Last night I decided it was time to play with the nine colored yarns that make up the yoke of the Equinox Yoke Sweater by Michelle Rose Orne from Interweave.
For over a year I carried around balls of yarn, slowly acquiring the right colors and amounts needed to compliment the dark brown llama that I had for the body. Since I’m not knitting with the yarn that the pattern listed I thought it’d be a good idea to knit them in several swatches. The first one is a big honker that just alternates the main color (MC) with each of the nine for the fair isle on the sleeves and yoke. Everything looks good – all colors blend nicely – nothing glaring or crazy.
So next I decided to try my hand at a swatch of the 8 stitch yoke colorwork repeat. Uh huh. This is where it gets vexing. I cast on 16 stitches in the round, did a few rows of the MC and began the chart. I had a teeny tiny tube! I knew the general rule is that you float a yarn for no more than 4 stitches. But if you only have sixteen stitches total that means that float can reach right across the middle of your teeny tiny tube! At some point Chris came downstairs and I was using the back end of a fat blue Sharpie to shove the excess ends into the tube so I wouldn’t catch them in my pattern….It wasn’t pretty….

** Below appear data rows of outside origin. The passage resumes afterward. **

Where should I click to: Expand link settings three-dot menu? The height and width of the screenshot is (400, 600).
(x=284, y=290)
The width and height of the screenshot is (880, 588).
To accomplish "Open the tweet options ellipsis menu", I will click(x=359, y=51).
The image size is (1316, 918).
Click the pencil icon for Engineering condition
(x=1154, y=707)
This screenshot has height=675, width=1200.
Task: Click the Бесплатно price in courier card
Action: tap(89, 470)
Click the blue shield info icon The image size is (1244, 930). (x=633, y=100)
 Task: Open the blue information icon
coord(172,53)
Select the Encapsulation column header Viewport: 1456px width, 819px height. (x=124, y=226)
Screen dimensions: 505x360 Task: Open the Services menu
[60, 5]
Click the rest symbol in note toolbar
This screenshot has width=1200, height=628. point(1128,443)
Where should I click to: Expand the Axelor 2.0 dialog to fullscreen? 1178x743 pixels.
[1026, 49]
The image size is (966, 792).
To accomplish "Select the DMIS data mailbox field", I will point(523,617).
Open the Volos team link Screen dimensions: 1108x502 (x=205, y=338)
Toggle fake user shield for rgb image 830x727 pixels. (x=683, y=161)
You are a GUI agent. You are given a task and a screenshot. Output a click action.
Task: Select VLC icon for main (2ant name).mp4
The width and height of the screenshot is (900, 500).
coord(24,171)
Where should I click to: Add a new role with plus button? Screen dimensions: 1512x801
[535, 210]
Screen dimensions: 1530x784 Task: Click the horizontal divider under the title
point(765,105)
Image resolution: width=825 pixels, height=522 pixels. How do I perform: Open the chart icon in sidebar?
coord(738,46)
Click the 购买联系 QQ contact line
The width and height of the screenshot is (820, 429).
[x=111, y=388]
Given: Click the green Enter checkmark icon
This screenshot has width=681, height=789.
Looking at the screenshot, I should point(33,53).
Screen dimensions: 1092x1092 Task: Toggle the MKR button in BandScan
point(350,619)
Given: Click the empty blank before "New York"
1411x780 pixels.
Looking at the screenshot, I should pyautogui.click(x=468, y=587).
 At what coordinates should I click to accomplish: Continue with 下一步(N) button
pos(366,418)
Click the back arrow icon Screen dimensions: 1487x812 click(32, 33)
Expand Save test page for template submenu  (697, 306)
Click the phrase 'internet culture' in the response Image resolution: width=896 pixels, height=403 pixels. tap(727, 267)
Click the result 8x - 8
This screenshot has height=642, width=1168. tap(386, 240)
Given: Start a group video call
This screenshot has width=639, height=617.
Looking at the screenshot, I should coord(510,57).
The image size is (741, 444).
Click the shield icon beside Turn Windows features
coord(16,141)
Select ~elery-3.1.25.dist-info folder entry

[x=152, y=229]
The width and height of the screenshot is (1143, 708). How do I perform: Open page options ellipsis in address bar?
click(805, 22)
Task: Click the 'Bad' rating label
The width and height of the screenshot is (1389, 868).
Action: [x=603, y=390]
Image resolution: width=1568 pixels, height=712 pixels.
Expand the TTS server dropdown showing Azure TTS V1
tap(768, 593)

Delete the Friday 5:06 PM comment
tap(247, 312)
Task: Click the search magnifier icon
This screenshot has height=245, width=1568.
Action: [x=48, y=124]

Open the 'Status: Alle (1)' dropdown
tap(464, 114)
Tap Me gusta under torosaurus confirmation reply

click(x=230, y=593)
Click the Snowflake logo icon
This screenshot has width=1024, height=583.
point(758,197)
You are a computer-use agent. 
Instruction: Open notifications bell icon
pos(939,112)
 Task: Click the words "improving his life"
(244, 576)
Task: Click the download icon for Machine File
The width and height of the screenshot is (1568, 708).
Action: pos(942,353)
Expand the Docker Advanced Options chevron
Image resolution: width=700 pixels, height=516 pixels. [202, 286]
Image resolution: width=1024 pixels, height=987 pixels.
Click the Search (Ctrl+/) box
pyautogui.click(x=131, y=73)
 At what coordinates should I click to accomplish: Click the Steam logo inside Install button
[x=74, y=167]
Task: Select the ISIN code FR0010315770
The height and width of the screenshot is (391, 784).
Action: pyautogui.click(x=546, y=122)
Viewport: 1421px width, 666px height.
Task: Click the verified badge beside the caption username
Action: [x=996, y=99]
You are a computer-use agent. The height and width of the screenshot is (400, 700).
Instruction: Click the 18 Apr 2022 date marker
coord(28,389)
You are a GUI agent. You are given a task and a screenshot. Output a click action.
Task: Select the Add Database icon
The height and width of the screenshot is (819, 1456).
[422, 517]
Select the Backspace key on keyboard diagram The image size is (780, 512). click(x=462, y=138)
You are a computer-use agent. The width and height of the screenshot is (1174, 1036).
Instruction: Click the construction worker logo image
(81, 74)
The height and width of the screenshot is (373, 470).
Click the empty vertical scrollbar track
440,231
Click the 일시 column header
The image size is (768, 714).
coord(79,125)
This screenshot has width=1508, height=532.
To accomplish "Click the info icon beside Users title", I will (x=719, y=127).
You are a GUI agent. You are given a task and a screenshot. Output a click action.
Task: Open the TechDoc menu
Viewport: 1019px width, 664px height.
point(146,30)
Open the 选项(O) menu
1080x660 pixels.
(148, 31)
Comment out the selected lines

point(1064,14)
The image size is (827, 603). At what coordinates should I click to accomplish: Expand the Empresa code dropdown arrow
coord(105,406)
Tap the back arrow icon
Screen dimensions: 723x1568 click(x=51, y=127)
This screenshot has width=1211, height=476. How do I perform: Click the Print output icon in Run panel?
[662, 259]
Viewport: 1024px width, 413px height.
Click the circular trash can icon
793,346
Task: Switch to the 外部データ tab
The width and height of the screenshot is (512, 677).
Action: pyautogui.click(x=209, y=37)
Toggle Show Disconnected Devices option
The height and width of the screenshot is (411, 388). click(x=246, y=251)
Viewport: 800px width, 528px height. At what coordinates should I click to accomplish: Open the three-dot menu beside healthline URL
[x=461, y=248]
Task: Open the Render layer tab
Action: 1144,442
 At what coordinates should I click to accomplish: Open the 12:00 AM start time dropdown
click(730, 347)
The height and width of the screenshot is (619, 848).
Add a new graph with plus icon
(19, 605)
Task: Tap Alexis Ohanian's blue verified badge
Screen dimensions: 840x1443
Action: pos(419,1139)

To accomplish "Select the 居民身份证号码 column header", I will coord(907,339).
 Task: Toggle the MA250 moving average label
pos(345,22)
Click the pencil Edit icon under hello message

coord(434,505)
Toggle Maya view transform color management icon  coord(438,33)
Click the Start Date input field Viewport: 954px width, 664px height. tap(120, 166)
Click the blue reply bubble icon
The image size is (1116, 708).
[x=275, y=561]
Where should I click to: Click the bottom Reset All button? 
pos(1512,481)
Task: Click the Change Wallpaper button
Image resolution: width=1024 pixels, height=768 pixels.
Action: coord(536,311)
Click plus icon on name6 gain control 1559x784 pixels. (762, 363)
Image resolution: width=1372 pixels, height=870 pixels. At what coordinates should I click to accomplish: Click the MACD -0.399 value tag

I think the man was quite impressed with me though. Surely it was my tenacity to safely swatch that made him sit down for a few minutes to chat. He brought up a really good question, which when I have some free time I’ll spend goodly hours pondering. “Why can’t we just swatch at everything in life?” You know, give them a small trial run and see if it works before we commit. Maybe I shouldn’t ponder this after all.
But said swatch is done and everything is a go. I numbered nine ziploc baggies and inserted each assigned yarn into it’s new home. Then…I put them back in the project bag.
Because for now, I’m committed. Committed to the Happy Trails Scarf for my daughter Hillarey. A friend is getting married next month and my girl needs a pretty lace shawl to wear. She picked out a nice llama yarn from our friends llama Pascal and I started stitching like a woman posessed. In just over a week I got five repeats (out of eleven) finished. Tonight I began the sixth repeat. Hopefully that means if I work on nothing else I’ll finish this project in plenty of time to be blocked and wearable by the wedding in September. Hillarey has chosen some really nice pearls to accent the ends and she’s in charge of reaming the holes so I can thread them on the yarn as I near completion.
Three Gables update….
The ground is broken! Now that doesn’t sound right… The guys have removed trees, trenched a hole for the lower level office, and poured the cement for the footing. They’ll probably work on back filling next week. Which I’m told means they’ll bring gravel from the creek and add it to the cinder blocks which will then have the tubes for radiant heat placed on them, then more cement.
Basically it’s a big hole right now. The dogs don’t know what to make of it. We tried luring them into the hole but apparently they’re smarter than we thought because the simply wouldn’t go for it. Can’t blame them. Instead they sniffed around then to my surprise the posted up like sentries, Martha on the north side facing the pasture, Stormy on the south side facing the creek.
I should feel safe, but these dogs don’t inspire a sense of security.